2 big events at Woolaroc

Chris Day |
Fireworks explode over Clyde Lake at Woolaroc during a recent Cow Thieves and Outlaws Reunion. Woolaroc

Woolaroc has benefited from Pawhuska tourism growth, sparked by last year’s opening of Pioneer Woman Ree Drummond’s Mercantile restaurant and store, Woolaroc CEO Bob Fraser said.

Many visitors are staying in Bartlesville and visiting attractions here and in Osage County.

“They have done a tremendous job there of encouraging their visitors — ‘to make sure you go visit Woolaroc, to makes sure you go visit Price Tower.’ They are sharing the wealth there, too,” Fraser said.

Fraser focused on two upcoming events — Saturday’s Cow Thieves and Outlaws Reunion and the Best of the Best Art Show, which opens Oct. 7 in the Woolaroc Museum. The show runs through Dec. 31.

“In addition to being outstanding events that are fun to put on that attract great local, state and national support, these two events over the last 10-plus years have raised more than $2 million for Woolaroc. Those two events have enabled us to do some of those things that you’ve seen when you come out to Woolaroc — the new exhibits, the new lighting in the museum. These were all things we wanted to do, but they would have been three years, five years, 10 years down the road before we could’ve funded them. Those two events have made those kinds of things possible,” Fraser said.

The Cow Thieves and Outlaws Reunion is the annual fundraiser for Frank Phillips Foundation, which owns and operates the Woolaroc Museum and Wildlife Preserve in Osage County. Fraser said more than 800 had signed up to attend the reunion’s 90th anniversary, and anticipates more than 900 will be at Saturday’s festivities.

The Reunion will feature an outlaw country concert with Mike and the Moonpies and country folk/Americana group the O’s. Guests also can selected one of three gourmet southwest cuisine options provided by Sterling’s Grille, The Painted Horse and Shorties Grille. Cup ’N Cakes will provide desert — an assortment of cupcakes. The Artist Tent also returns with 10 artists making their works available.

“Cow Thieves and Outlaws is a great party,” Fraser said. “You read sometimes that we call it the ‘best damn party in the state.’ That’s because it is.”

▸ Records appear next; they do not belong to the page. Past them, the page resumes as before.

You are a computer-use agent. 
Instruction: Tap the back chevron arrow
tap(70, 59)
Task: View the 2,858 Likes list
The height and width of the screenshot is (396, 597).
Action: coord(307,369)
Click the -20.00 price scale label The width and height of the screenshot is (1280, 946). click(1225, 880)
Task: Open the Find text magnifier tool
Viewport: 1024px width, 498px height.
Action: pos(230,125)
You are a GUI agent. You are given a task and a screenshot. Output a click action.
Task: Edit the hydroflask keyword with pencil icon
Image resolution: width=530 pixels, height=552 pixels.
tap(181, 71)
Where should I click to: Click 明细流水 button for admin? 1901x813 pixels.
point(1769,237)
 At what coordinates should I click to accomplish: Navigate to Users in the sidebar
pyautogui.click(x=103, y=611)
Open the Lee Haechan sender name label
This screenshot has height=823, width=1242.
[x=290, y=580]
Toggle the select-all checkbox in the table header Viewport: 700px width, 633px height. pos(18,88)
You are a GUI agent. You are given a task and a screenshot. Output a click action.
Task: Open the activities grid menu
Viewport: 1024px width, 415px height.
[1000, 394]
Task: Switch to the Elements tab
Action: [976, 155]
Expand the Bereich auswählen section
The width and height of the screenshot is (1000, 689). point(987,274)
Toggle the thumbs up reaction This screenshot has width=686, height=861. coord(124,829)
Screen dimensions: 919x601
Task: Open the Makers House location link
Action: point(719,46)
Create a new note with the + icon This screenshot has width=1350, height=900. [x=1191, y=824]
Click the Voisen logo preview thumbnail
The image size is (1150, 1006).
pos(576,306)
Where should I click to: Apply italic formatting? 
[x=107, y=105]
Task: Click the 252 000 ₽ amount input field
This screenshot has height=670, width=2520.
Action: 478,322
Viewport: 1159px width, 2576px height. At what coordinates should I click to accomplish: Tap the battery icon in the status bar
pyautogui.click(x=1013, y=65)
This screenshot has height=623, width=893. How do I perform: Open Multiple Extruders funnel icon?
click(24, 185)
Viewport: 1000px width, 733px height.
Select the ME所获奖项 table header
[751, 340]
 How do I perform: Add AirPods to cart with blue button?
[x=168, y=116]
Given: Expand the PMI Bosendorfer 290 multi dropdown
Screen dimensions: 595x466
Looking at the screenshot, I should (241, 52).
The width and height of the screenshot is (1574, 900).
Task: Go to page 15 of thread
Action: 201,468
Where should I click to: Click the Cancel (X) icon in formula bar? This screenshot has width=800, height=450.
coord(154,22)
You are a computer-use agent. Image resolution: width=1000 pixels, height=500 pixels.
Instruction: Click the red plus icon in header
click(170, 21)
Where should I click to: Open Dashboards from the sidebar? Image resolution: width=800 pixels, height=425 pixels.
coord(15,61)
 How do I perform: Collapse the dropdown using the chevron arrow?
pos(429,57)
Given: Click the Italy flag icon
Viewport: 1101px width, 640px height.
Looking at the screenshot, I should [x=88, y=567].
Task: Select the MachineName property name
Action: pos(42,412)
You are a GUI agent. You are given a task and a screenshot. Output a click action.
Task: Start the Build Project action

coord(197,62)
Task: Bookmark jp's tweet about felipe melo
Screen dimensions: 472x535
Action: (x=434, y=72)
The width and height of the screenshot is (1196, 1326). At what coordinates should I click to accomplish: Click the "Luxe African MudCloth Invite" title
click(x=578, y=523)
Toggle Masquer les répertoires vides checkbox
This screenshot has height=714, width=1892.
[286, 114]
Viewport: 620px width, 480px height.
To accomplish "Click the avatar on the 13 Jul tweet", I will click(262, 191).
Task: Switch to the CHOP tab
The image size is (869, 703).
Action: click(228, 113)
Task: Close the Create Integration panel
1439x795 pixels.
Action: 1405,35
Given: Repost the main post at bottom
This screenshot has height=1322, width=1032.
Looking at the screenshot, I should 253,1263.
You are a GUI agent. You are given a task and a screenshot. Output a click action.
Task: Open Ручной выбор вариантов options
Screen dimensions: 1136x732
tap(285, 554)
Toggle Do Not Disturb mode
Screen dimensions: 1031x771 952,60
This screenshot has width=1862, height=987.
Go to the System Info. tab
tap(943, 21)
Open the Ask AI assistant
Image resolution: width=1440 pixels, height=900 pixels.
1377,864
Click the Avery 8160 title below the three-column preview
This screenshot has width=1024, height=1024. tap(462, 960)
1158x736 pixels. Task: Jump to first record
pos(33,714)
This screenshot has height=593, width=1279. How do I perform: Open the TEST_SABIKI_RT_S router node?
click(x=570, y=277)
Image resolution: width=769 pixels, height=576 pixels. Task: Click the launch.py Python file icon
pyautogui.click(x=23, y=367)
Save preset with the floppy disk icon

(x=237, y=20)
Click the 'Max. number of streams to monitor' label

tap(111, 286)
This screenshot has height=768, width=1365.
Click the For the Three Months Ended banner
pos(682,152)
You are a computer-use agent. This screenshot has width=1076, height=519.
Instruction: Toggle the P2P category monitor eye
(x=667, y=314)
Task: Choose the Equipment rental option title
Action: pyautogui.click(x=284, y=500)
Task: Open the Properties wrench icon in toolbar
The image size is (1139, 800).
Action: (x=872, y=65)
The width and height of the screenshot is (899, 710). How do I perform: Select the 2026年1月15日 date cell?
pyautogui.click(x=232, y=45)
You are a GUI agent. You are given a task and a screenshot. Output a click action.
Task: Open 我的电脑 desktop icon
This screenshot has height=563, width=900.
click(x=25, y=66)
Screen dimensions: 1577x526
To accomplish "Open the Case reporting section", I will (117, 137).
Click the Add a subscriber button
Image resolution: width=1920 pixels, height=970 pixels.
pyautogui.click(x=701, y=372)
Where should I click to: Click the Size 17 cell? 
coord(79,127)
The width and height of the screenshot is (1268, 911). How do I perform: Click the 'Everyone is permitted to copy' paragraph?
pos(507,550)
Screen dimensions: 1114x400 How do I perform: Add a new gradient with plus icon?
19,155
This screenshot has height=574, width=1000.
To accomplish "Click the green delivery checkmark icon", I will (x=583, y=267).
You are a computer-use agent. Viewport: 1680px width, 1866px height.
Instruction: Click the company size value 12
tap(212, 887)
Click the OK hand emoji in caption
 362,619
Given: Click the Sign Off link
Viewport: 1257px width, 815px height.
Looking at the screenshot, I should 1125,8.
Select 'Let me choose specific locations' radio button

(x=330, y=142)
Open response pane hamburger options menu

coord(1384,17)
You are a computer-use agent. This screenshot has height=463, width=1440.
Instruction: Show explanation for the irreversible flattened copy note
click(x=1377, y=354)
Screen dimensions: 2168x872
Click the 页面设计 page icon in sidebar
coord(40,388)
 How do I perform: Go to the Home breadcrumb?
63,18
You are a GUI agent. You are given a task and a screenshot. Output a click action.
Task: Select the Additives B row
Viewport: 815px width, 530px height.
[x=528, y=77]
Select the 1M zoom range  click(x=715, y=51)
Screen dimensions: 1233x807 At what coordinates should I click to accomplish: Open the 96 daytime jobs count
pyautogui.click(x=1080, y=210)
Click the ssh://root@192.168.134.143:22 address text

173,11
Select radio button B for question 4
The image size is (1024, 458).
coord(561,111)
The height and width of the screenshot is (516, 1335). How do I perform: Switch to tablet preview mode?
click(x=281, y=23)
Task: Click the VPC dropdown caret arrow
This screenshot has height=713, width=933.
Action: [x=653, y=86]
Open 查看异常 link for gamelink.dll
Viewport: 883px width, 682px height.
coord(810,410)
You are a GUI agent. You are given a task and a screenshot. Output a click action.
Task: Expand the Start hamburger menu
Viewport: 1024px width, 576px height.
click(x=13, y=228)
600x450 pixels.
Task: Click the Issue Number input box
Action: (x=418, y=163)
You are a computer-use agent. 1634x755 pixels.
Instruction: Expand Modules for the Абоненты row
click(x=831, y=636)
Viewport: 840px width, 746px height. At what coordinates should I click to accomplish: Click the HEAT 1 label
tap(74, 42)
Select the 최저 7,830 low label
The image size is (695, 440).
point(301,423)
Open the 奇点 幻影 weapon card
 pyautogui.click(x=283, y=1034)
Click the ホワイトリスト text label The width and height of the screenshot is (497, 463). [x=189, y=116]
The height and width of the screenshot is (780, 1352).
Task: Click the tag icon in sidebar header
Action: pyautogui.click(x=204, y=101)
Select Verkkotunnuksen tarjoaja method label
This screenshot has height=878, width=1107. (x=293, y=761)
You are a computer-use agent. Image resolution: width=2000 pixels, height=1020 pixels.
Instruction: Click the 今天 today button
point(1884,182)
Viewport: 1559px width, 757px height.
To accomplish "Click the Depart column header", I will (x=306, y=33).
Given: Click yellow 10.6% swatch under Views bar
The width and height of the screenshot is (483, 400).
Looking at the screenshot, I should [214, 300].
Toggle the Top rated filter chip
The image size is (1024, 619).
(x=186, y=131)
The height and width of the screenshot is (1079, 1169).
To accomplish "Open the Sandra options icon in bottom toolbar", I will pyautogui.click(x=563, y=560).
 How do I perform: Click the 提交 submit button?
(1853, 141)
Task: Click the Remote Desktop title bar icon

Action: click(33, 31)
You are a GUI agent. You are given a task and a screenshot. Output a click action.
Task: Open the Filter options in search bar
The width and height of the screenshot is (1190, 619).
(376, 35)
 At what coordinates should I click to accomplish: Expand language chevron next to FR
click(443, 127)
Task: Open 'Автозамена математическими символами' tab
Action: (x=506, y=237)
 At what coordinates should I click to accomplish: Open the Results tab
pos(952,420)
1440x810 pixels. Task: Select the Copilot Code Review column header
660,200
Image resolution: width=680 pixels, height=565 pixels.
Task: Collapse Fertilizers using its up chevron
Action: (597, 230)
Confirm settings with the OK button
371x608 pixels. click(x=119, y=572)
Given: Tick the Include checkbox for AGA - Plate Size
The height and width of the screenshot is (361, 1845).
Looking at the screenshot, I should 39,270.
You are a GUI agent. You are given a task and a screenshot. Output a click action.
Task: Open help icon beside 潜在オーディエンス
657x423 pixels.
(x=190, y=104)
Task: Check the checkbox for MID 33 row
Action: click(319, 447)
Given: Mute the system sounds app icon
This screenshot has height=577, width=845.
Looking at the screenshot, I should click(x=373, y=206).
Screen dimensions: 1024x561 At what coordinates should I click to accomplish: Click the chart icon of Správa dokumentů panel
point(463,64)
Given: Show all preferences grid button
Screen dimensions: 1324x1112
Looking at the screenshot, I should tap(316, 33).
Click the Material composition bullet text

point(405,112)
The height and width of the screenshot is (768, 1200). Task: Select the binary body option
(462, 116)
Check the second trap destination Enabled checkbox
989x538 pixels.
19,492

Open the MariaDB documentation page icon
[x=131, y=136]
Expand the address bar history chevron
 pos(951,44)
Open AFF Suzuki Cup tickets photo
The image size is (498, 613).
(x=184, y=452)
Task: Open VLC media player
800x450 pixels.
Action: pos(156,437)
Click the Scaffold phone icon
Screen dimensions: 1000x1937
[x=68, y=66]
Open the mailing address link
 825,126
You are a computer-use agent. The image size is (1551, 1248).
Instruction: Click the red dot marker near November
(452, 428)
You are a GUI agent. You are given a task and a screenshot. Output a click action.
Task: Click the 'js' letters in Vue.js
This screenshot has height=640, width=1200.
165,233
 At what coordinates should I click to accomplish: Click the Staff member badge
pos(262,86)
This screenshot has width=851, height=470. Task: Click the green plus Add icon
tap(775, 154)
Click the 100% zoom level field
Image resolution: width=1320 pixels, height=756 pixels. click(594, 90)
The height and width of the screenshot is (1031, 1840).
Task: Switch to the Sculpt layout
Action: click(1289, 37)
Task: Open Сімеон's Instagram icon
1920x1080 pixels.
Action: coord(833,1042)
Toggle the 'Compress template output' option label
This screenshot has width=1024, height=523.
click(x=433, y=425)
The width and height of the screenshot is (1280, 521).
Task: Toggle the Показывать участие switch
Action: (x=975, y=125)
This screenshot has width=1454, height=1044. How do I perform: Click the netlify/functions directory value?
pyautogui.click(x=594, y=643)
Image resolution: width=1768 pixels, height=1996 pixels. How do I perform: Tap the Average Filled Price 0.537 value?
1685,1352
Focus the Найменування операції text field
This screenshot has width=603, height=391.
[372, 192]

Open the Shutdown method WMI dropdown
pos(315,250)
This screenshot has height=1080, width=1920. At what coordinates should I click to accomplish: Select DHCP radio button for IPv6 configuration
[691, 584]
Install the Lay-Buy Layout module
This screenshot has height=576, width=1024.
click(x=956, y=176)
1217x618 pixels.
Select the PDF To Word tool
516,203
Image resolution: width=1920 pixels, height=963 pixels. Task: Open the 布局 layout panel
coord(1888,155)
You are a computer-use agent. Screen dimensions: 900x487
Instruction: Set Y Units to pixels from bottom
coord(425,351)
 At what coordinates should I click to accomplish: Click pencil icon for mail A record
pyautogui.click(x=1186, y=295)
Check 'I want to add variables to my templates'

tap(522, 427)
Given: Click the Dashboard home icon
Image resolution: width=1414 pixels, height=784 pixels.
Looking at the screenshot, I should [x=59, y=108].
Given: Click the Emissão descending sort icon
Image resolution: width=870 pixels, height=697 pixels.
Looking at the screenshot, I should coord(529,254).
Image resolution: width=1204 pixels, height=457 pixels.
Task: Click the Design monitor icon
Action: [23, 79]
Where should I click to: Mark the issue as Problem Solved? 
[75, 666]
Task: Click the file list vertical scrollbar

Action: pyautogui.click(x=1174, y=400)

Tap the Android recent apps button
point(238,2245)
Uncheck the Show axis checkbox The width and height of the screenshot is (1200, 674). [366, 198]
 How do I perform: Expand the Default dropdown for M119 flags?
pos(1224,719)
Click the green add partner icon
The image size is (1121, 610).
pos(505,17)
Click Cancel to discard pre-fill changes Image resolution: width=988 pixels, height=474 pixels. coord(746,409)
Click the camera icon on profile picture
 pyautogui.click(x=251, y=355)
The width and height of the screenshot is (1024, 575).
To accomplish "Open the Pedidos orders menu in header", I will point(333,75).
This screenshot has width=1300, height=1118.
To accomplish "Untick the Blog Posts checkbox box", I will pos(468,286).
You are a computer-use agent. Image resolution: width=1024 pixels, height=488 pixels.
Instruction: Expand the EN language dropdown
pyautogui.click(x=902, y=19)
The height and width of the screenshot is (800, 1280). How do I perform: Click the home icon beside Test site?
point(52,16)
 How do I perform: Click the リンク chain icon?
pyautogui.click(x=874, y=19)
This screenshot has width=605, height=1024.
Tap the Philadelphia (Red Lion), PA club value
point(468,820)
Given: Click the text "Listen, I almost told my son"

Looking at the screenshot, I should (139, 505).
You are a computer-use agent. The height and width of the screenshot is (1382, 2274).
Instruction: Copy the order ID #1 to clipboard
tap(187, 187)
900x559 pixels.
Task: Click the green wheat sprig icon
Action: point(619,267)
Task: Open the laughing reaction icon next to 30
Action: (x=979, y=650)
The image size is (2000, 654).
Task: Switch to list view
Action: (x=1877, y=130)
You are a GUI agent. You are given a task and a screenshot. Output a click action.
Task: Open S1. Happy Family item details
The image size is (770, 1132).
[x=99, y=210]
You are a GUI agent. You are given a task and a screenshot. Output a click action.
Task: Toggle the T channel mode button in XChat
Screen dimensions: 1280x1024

Best of the Best is a national recognized art show at the Woolaroc Museum. This year it fathers the work of eight artists — painters Bill Anton, George Carlson, Len Chmiel, T. Allen Lawson, Dean Mitchell and Andrew Peters and sculptors Tim Cherry and Steve Kestrel, Fraser said.

The first time Woolaroc hosted a national art show was in 2013. It has held one every other year since then.

“It was a major success. It was such a success that we some of us hesitated to think about trying it again. That first show started the process of putting us on a national stage,” Fraser said. “It got our name in front of people it needed to get in front of.”

In 2015, Woolaroc hosted the Best of the Best featuring the work of some of the best wildlife artists. It established Woolaroc on the national stage, he said. The art community realized Woolaroc was putting on one of the finest art shows in the country.

“We heard it from artists. We heard it from collectors. … People were saying ‘This is the way it used to be. This is the way we used to feel when we go to an art show,” Fraser said. “Everything is done right.”


Frank Phillips Home

The Frank Phillips Foundation and the city of Bartlesville continue the journey to put the upkeep and operation of the Frank Phillips Home In Bartlesville under the direction of the Frank Phillips Foundation. The trek started several years ago when the state revenue crunch started hitting the Oklahoma Historical Society, which operated the Frank Phillips Home. This year, the organization ran out of funding to support the Frank Phillips Home. According to the deed, the city of Bartlesville needed to take over ownership and operations of the Frank Phillips Home or bulldoze it to the ground and make the property a park. Fraser said.

The Foundation is trying to raise a $1 million endowment for the Frank Phillips Home. The legal documents are in the court system. The legal process, Fraser said, should be completed by mid-November.

“The good think about the Frank Phillips Home is they have done an incredible job of preserving that home. It is in great, great condition,” he said.

Fraser said he doesn’t expect any staff changes at the Frank Phillips Home. The Foundation’s objective is to “shoot a little life into it.”

“We foresee weddings on the grounds. We foresee events going on on that property. We want to have more activities than what they’ve been able to do in the past,” he said.